What this task involves: Format each line of the entries below as one string in a JSON list. Skip blank lines and leave the pictures out.

#### Source material

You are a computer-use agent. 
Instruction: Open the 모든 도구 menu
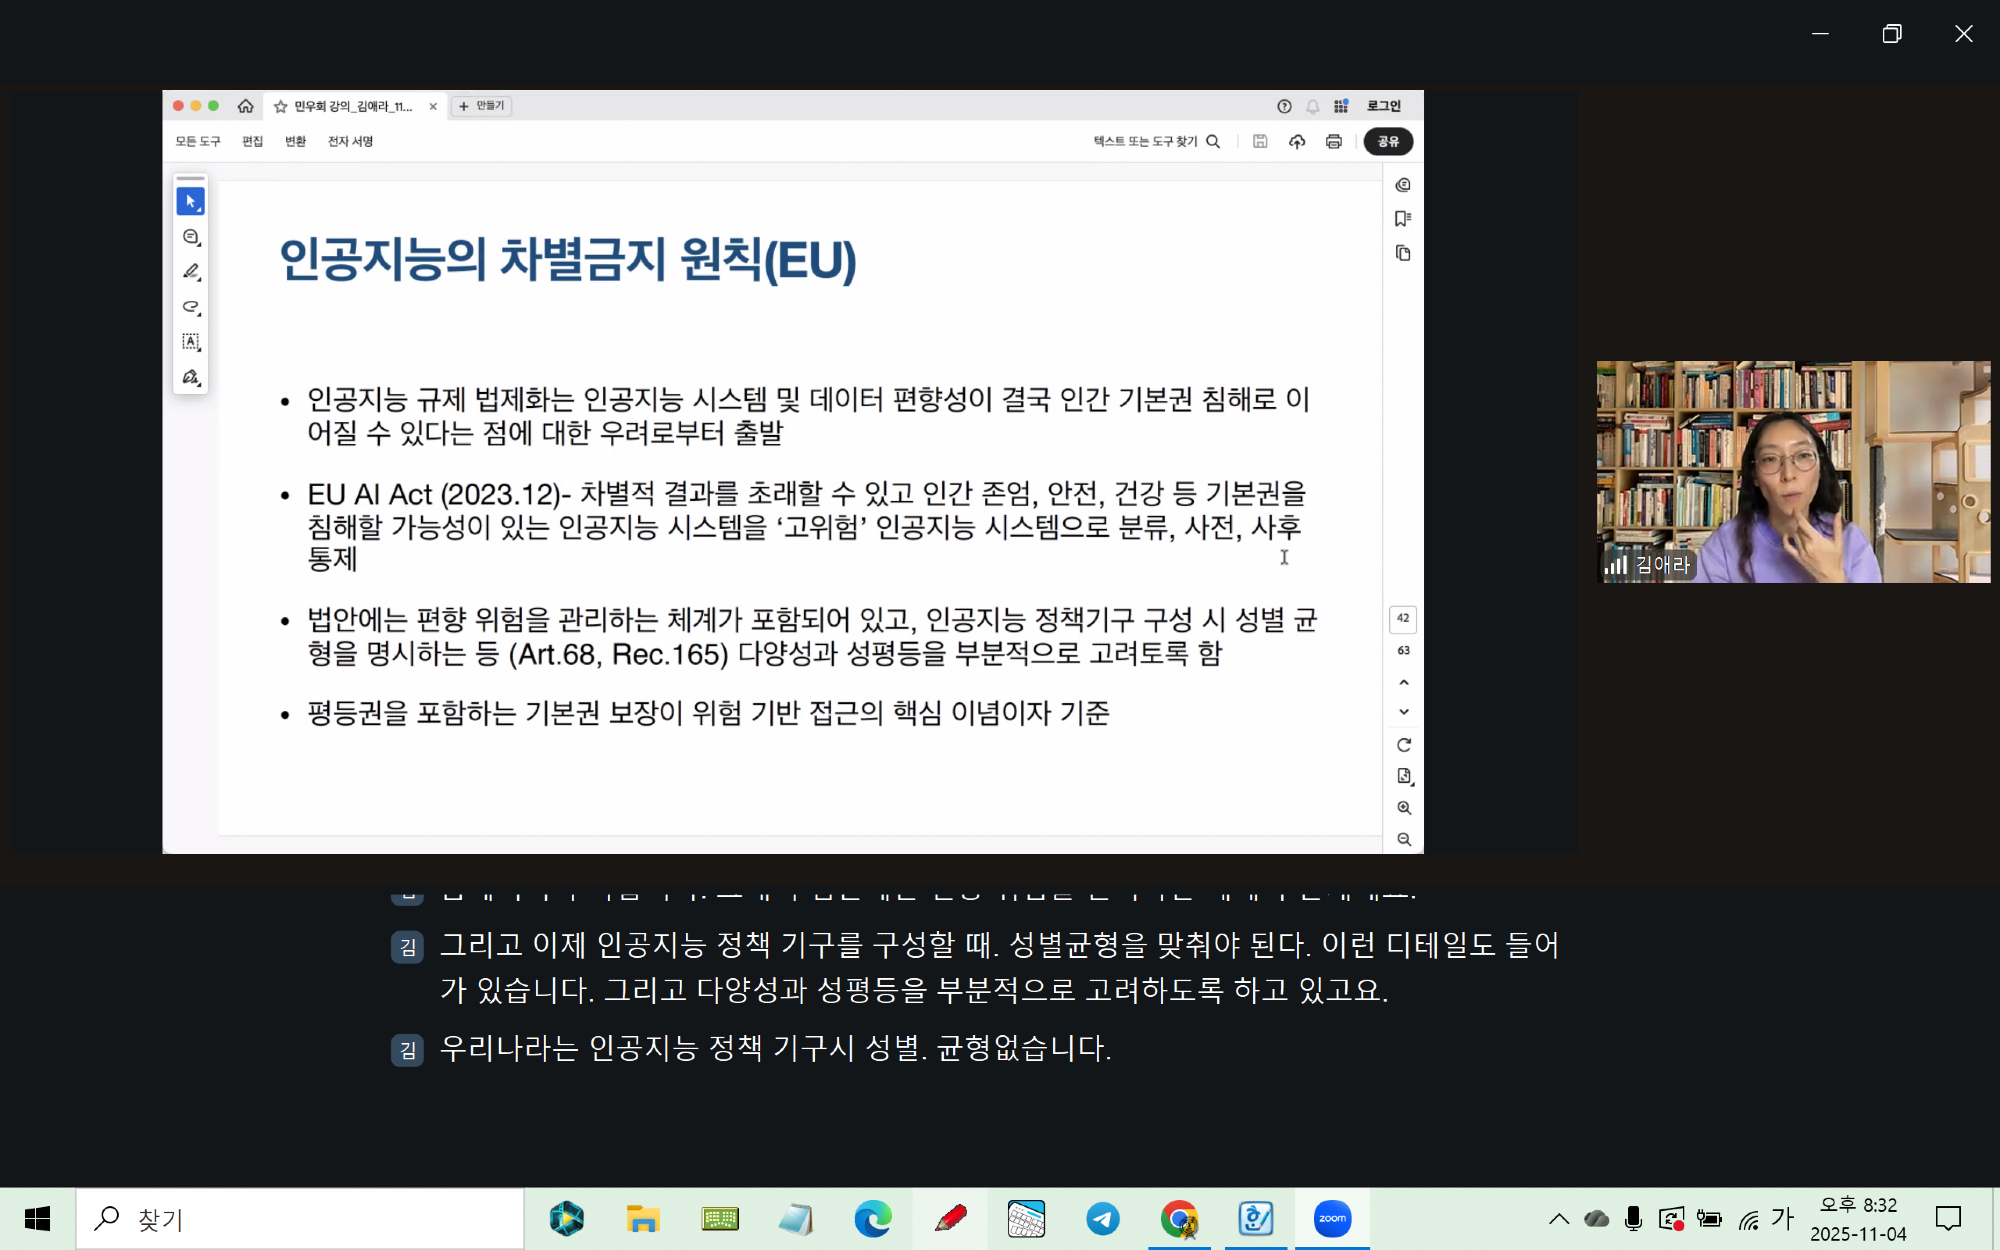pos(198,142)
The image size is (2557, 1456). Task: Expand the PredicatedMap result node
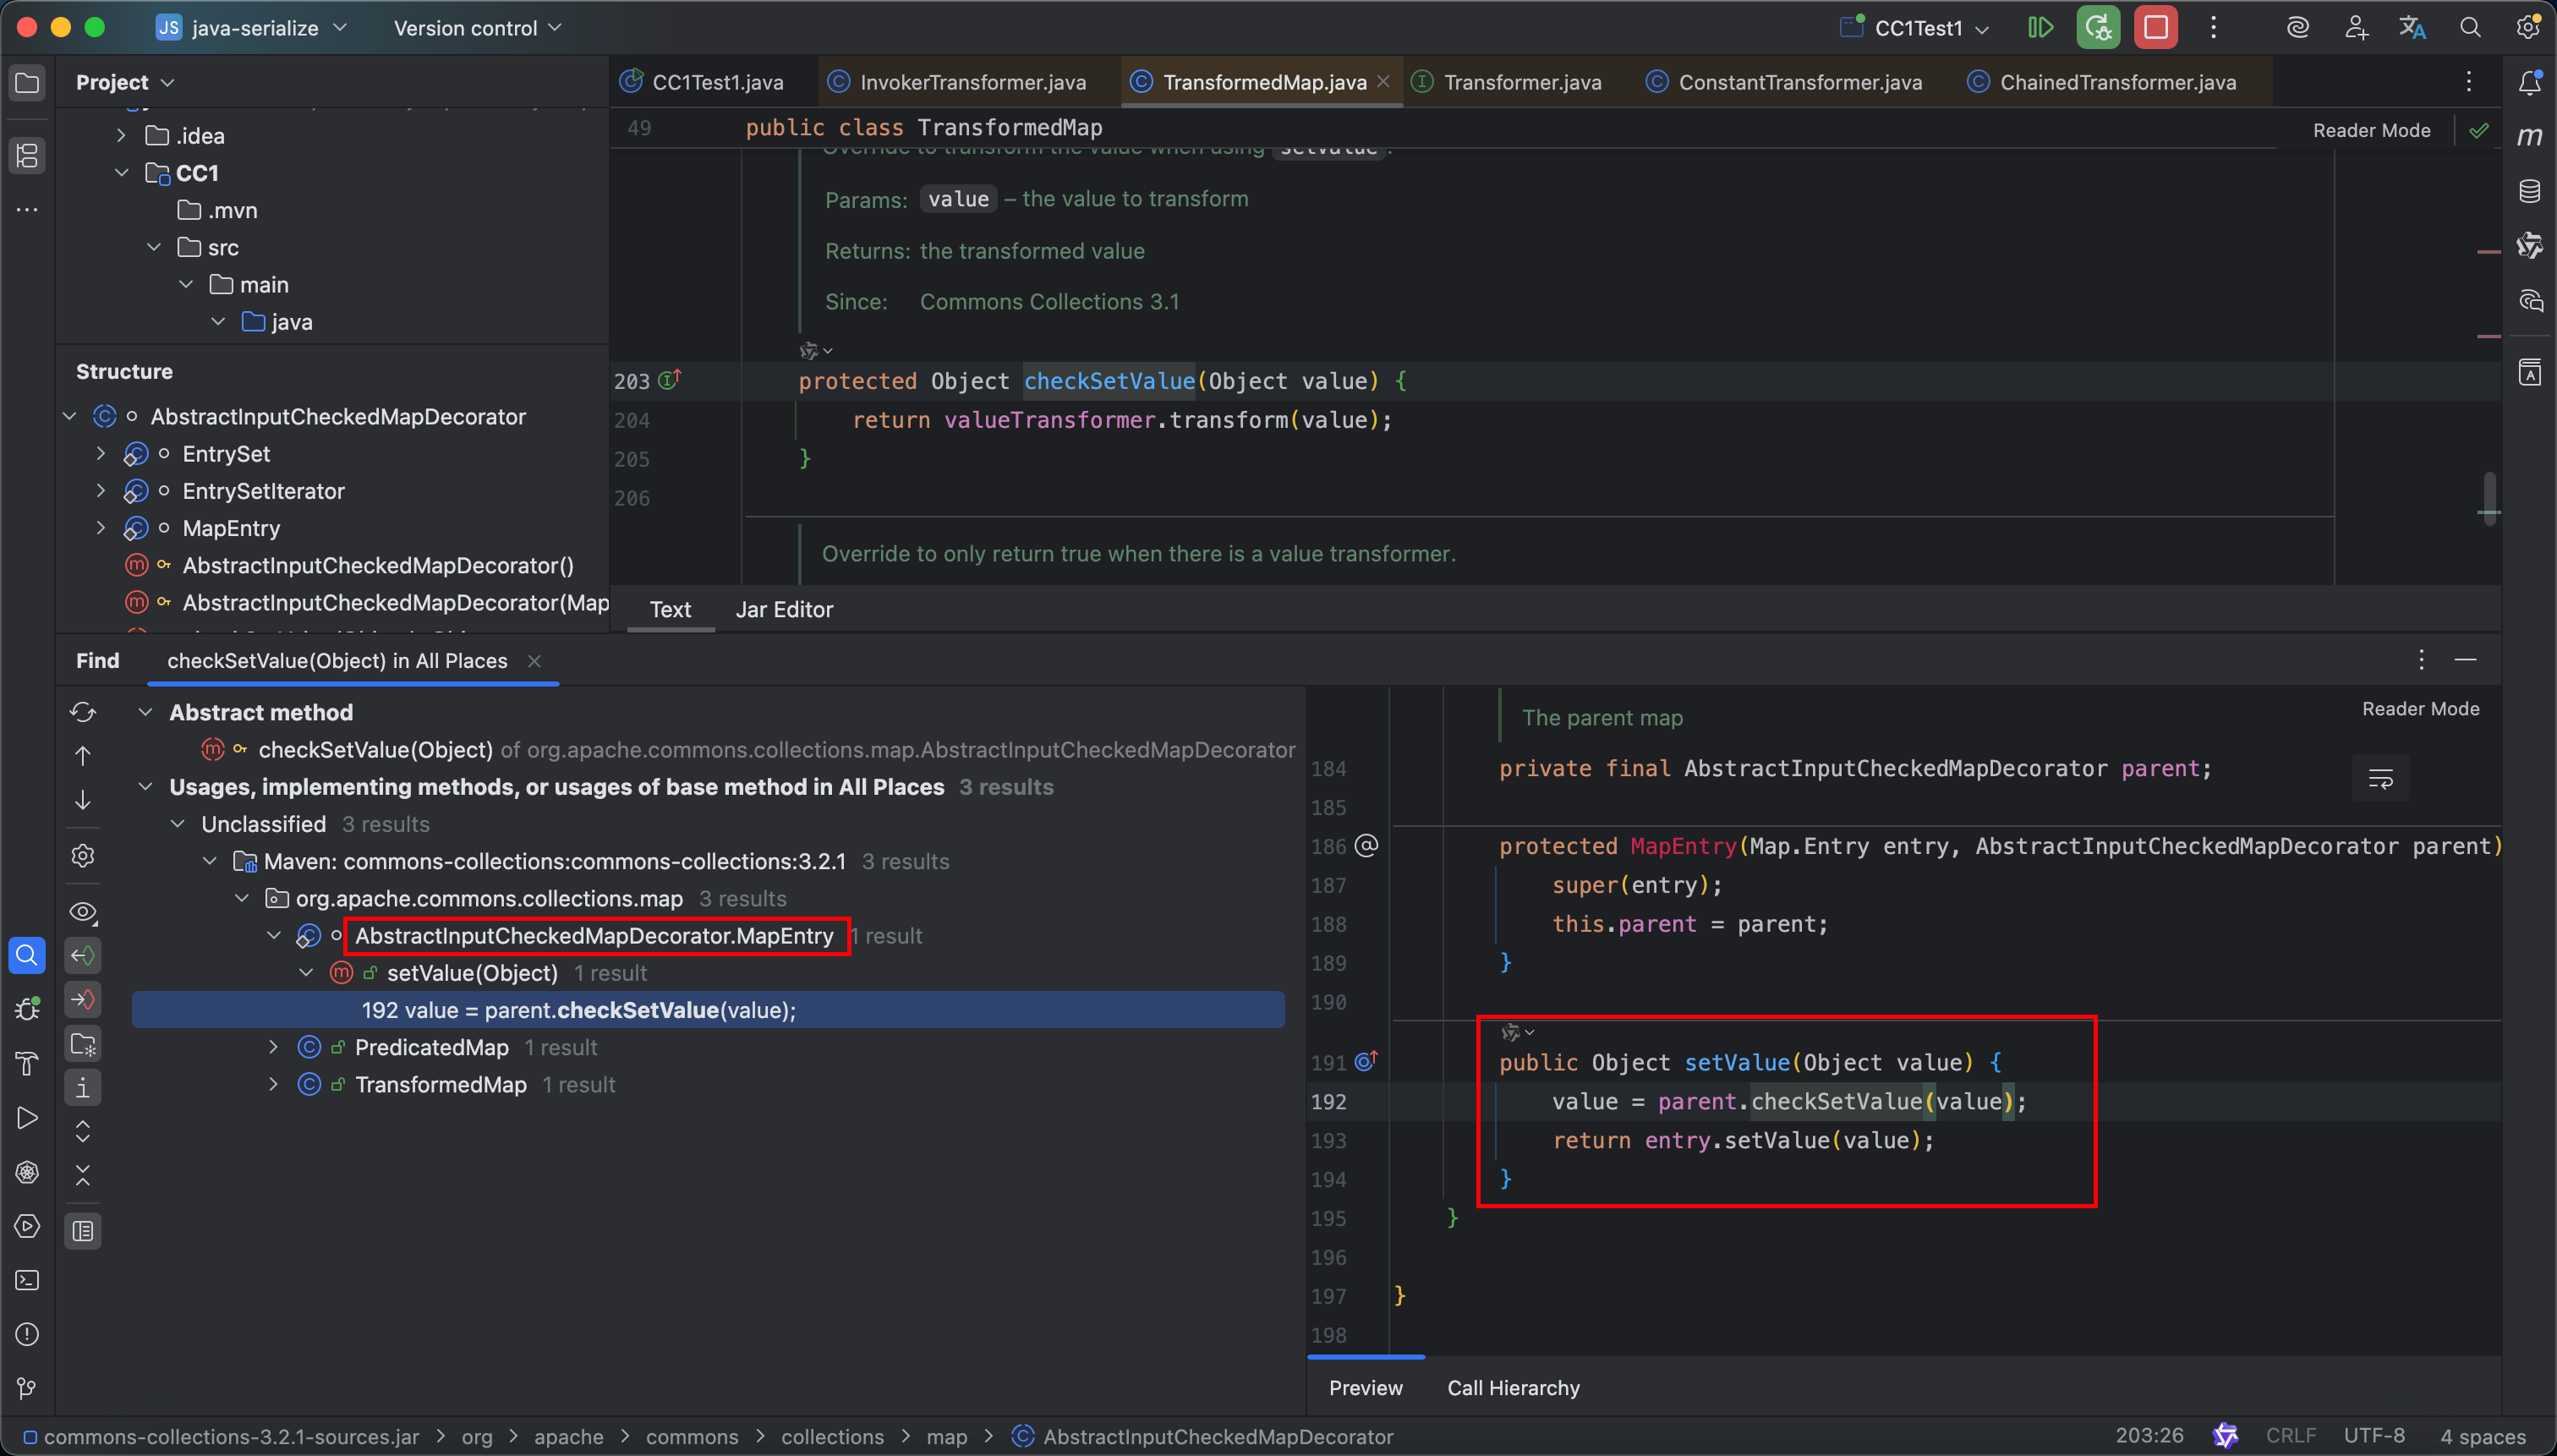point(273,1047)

########

Result of this exercise:
[
  "You are a computer-use agent. ",
  "Instruction: Open the 모든 도구 menu",
  "pos(198,142)",
  "The image size is (2557, 1456). Task: Expand the PredicatedMap result node",
  "point(273,1047)"
]